不同垒层厚度并掺杂的GaNAs基短周期超晶格太阳能电池与MBE生长研究

项目名称： 不同垒层厚度并掺杂的GaNAs基短周期超晶格太阳能电池与MBE生长研究

项目编号： No.61274134

项目类型： 面上项目

立项/批准年度： 2013

项目学科： 无线电电子学、电信技术

项目作者： 郑新和

作者单位： 北京科技大学

项目金额： 86万元

中文摘要： Ge衬底上吸收带边为1.0eV的晶格匹配型GaInNAs基电池是高效多结聚光光伏电池的重要方案之一。目前限制效率提升的问题主要是GaInNAs材料中In、N共存引起的缺陷、厚膜中有限的少子扩散长度和较高的串联阻抗导致的低短路电流密度，这也是设计多结电池的主要考虑。本项目提出在Ge衬底上使用不同垒层厚度并掺杂的两种GaNAs/InGaAs短周期超晶格作为电池有源区，以此研究实现高短路电流密度的基础问题和相关材料的MBE生长。

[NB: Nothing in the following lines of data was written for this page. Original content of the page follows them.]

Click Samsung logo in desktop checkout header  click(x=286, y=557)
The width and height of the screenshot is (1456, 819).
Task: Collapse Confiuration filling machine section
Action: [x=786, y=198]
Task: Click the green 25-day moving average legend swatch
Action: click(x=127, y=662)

分析设计超晶格带隙随N浓度、垒层厚度、超晶格周期等的变化，获得1eV带边时这些参数的相互关系；研究不同超晶格类型的材料生长、载流子迁移率、少子载流子寿命、发光特性以及退火对材料和器件的影响；研究施加偏压对不同垒层厚度且掺杂后GaNAs/InGaAs超晶格光学和量子效率的影响；研究超晶格电池聚光性能变化以及加热时温度的影响规律并加以比较，深析电池聚光工作时温度的影响问题。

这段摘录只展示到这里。